Information given: Begin

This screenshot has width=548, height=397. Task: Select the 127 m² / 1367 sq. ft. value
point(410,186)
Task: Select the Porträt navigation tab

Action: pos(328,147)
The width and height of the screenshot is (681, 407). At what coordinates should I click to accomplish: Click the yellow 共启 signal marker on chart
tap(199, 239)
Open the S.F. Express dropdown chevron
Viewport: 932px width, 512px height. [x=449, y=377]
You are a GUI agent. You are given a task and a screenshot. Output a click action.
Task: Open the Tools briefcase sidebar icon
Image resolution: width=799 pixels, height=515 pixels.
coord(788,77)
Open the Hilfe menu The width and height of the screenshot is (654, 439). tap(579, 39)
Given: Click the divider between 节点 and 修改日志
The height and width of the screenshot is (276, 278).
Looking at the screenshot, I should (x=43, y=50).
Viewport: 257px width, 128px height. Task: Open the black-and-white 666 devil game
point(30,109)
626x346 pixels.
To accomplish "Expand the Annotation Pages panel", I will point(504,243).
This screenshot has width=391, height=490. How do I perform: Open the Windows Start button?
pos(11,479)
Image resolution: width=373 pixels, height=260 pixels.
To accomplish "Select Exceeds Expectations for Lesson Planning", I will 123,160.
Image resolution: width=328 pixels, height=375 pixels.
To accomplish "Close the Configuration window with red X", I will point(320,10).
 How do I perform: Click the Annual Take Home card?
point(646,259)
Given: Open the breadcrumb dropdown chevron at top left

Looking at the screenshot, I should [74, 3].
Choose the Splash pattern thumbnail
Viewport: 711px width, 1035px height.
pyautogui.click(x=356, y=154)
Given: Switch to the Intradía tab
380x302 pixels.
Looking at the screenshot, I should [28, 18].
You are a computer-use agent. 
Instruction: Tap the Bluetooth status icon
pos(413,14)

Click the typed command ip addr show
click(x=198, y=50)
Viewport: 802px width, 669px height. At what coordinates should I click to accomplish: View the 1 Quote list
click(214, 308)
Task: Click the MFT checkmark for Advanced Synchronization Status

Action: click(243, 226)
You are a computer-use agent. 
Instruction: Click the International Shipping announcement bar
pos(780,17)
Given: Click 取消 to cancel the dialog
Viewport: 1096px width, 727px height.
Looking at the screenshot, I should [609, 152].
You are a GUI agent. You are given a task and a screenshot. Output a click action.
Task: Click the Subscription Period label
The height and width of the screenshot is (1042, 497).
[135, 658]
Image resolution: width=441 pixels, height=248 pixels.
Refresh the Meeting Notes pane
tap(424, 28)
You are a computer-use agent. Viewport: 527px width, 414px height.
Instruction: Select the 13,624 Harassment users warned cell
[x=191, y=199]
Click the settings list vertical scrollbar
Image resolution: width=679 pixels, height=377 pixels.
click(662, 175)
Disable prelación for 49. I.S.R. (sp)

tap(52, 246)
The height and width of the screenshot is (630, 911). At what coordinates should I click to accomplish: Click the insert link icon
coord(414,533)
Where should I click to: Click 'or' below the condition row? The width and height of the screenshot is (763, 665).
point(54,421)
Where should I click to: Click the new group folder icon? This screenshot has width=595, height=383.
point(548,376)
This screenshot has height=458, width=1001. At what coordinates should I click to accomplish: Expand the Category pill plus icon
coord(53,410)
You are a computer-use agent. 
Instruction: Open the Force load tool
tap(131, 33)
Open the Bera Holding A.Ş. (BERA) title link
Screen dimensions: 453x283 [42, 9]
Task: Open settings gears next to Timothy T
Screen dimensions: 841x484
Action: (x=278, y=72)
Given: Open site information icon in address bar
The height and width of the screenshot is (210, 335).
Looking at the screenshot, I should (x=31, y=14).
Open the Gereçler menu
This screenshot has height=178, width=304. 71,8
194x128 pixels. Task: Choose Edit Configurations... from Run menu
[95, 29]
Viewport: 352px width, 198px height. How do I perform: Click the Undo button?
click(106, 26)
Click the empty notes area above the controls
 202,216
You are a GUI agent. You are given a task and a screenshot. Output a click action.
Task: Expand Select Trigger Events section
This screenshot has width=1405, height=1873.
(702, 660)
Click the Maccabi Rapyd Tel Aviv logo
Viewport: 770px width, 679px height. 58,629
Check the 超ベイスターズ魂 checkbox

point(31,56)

Information given: End

> _What to do_
So that the data stays intact, repeat all of it exactly.

> _Exercise answer_
This screenshot has width=548, height=397. Task: Select the 127 m² / 1367 sq. ft. value
point(410,186)
Task: Select the Porträt navigation tab

Action: pos(328,147)
The width and height of the screenshot is (681, 407). At what coordinates should I click to accomplish: Click the yellow 共启 signal marker on chart
tap(199, 239)
Open the S.F. Express dropdown chevron
Viewport: 932px width, 512px height. [x=449, y=377]
You are a GUI agent. You are given a task and a screenshot. Output a click action.
Task: Open the Tools briefcase sidebar icon
Image resolution: width=799 pixels, height=515 pixels.
coord(788,77)
Open the Hilfe menu The width and height of the screenshot is (654, 439). tap(579, 39)
Given: Click the divider between 节点 and 修改日志
The height and width of the screenshot is (276, 278).
Looking at the screenshot, I should (x=43, y=50).
Viewport: 257px width, 128px height. Task: Open the black-and-white 666 devil game
point(30,109)
626x346 pixels.
To accomplish "Expand the Annotation Pages panel", I will point(504,243).
This screenshot has width=391, height=490. How do I perform: Open the Windows Start button?
pos(11,479)
Image resolution: width=373 pixels, height=260 pixels.
To accomplish "Select Exceeds Expectations for Lesson Planning", I will 123,160.
Image resolution: width=328 pixels, height=375 pixels.
To accomplish "Close the Configuration window with red X", I will point(320,10).
 How do I perform: Click the Annual Take Home card?
point(646,259)
Given: Open the breadcrumb dropdown chevron at top left

Looking at the screenshot, I should [74, 3].
Choose the Splash pattern thumbnail
Viewport: 711px width, 1035px height.
pyautogui.click(x=356, y=154)
Given: Switch to the Intradía tab
380x302 pixels.
Looking at the screenshot, I should [28, 18].
You are a computer-use agent. 
Instruction: Tap the Bluetooth status icon
pos(413,14)

Click the typed command ip addr show
click(x=198, y=50)
Viewport: 802px width, 669px height. At what coordinates should I click to accomplish: View the 1 Quote list
click(214, 308)
Task: Click the MFT checkmark for Advanced Synchronization Status

Action: click(243, 226)
You are a computer-use agent. 
Instruction: Click the International Shipping announcement bar
pos(780,17)
Given: Click 取消 to cancel the dialog
Viewport: 1096px width, 727px height.
Looking at the screenshot, I should [609, 152].
You are a GUI agent. You are given a task and a screenshot. Output a click action.
Task: Click the Subscription Period label
The height and width of the screenshot is (1042, 497).
[135, 658]
Image resolution: width=441 pixels, height=248 pixels.
Refresh the Meeting Notes pane
tap(424, 28)
You are a computer-use agent. Viewport: 527px width, 414px height.
Instruction: Select the 13,624 Harassment users warned cell
[x=191, y=199]
Click the settings list vertical scrollbar
Image resolution: width=679 pixels, height=377 pixels.
click(662, 175)
Disable prelación for 49. I.S.R. (sp)

tap(52, 246)
The height and width of the screenshot is (630, 911). At what coordinates should I click to accomplish: Click the insert link icon
coord(414,533)
Where should I click to: Click 'or' below the condition row? The width and height of the screenshot is (763, 665).
point(54,421)
Where should I click to: Click the new group folder icon? This screenshot has width=595, height=383.
point(548,376)
This screenshot has height=458, width=1001. At what coordinates should I click to accomplish: Expand the Category pill plus icon
coord(53,410)
You are a computer-use agent. 
Instruction: Open the Force load tool
tap(131, 33)
Open the Bera Holding A.Ş. (BERA) title link
Screen dimensions: 453x283 [42, 9]
Task: Open settings gears next to Timothy T
Screen dimensions: 841x484
Action: (x=278, y=72)
Given: Open site information icon in address bar
The height and width of the screenshot is (210, 335).
Looking at the screenshot, I should (x=31, y=14).
Open the Gereçler menu
This screenshot has height=178, width=304. 71,8
194x128 pixels. Task: Choose Edit Configurations... from Run menu
[95, 29]
Viewport: 352px width, 198px height. How do I perform: Click the Undo button?
click(106, 26)
Click the empty notes area above the controls
 202,216
You are a GUI agent. You are given a task and a screenshot. Output a click action.
Task: Expand Select Trigger Events section
This screenshot has width=1405, height=1873.
(702, 660)
Click the Maccabi Rapyd Tel Aviv logo
Viewport: 770px width, 679px height. 58,629
Check the 超ベイスターズ魂 checkbox

point(31,56)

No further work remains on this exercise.